━━ Provided information

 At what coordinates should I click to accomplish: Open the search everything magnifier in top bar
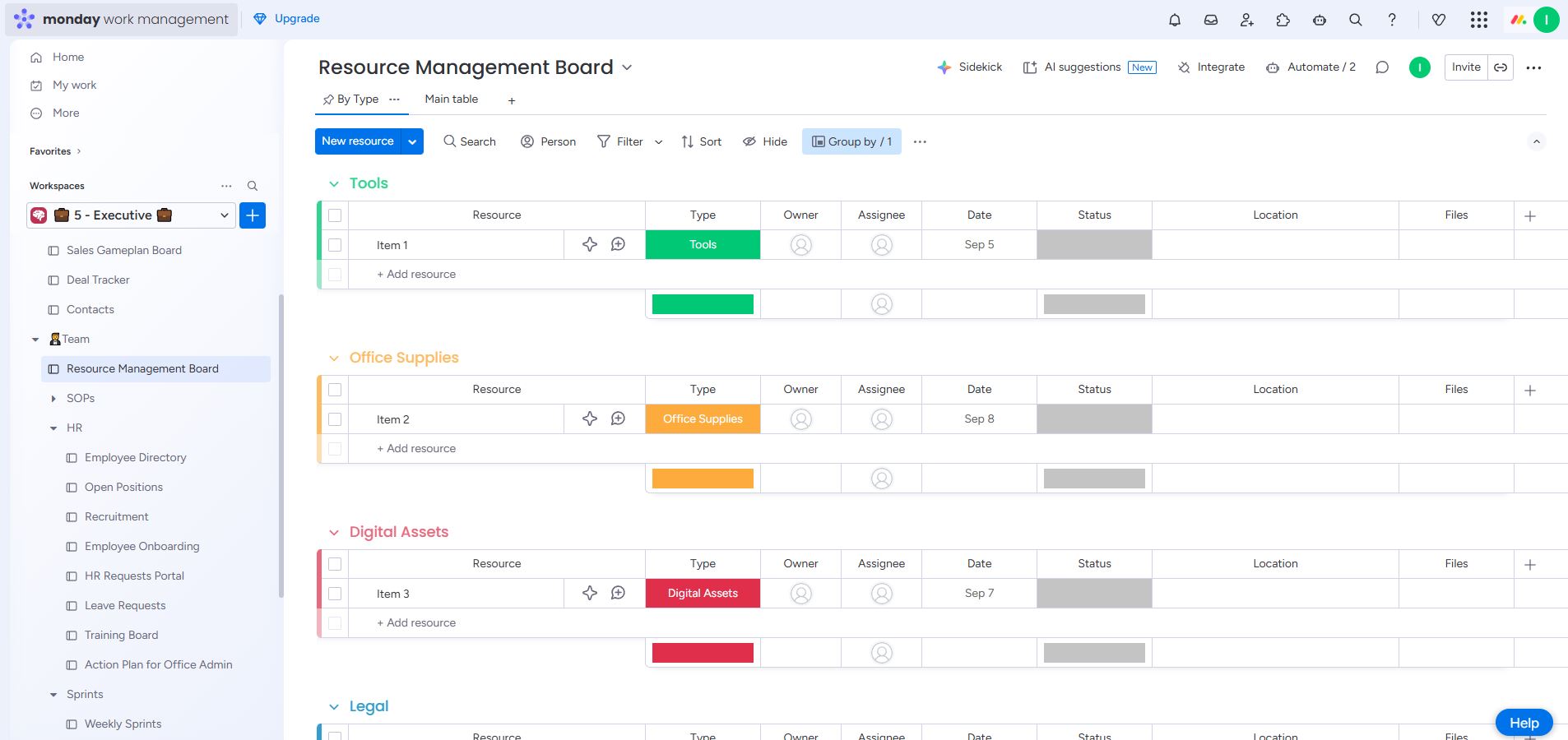(1356, 20)
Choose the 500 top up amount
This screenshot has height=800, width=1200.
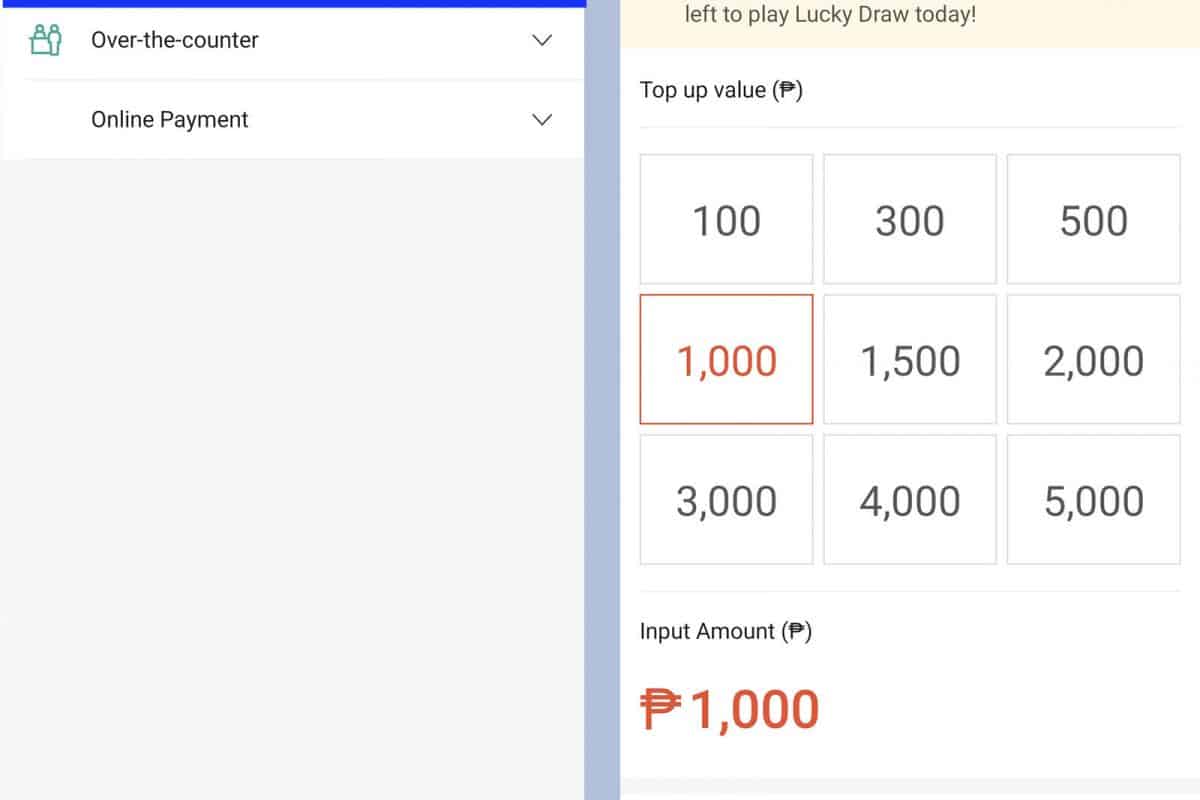[x=1093, y=220]
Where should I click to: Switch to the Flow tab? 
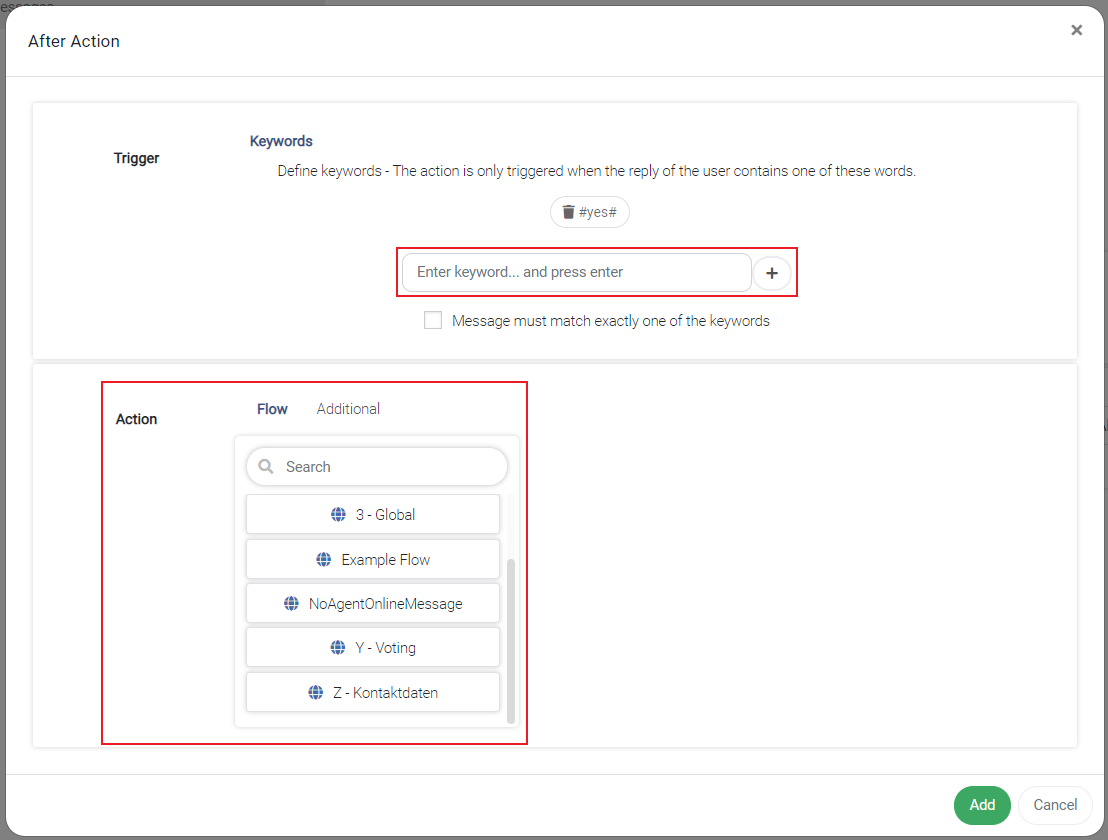[x=272, y=409]
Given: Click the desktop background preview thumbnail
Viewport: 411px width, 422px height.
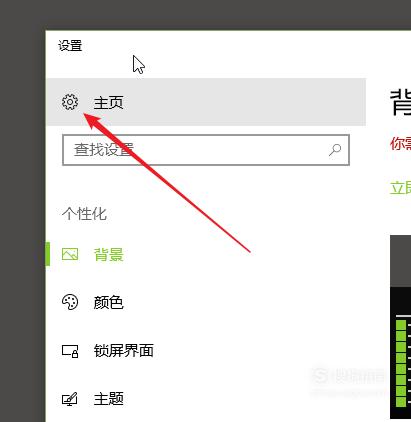Looking at the screenshot, I should point(400,327).
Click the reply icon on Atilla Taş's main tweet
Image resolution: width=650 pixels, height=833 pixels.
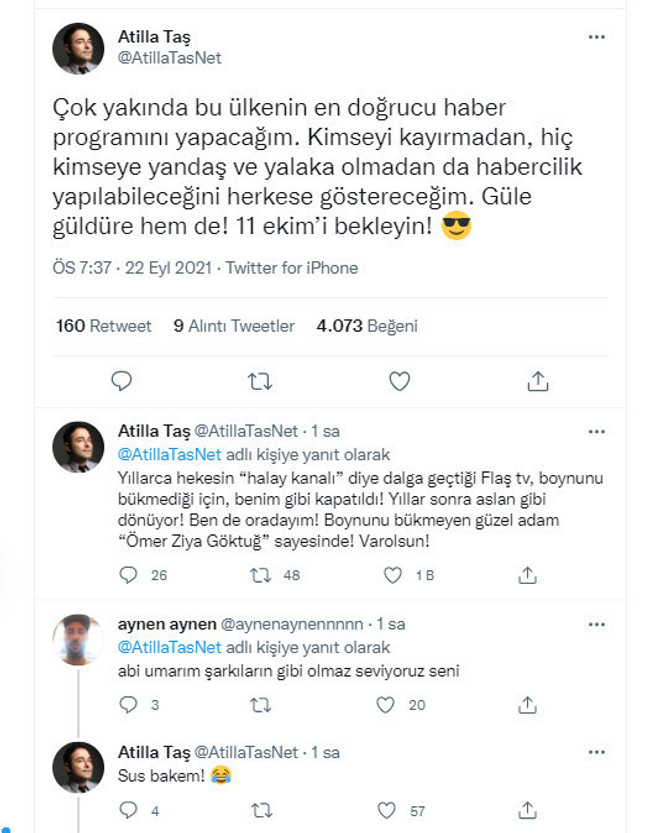click(x=121, y=381)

━━━━

**What you will do**
Make an exact copy of the data above, pictures excluded.

**Result below**
 At what coordinates should I click to accomplish: Open the search everything magnifier in top bar
(1356, 20)
Choose the 500 top up amount
This screenshot has height=800, width=1200.
[x=1093, y=220]
Where should I click to: Switch to the Flow tab? 
[x=272, y=409]
Given: Click the desktop background preview thumbnail
Viewport: 411px width, 422px height.
Looking at the screenshot, I should point(400,327).
Click the reply icon on Atilla Taş's main tweet
Image resolution: width=650 pixels, height=833 pixels.
click(x=121, y=381)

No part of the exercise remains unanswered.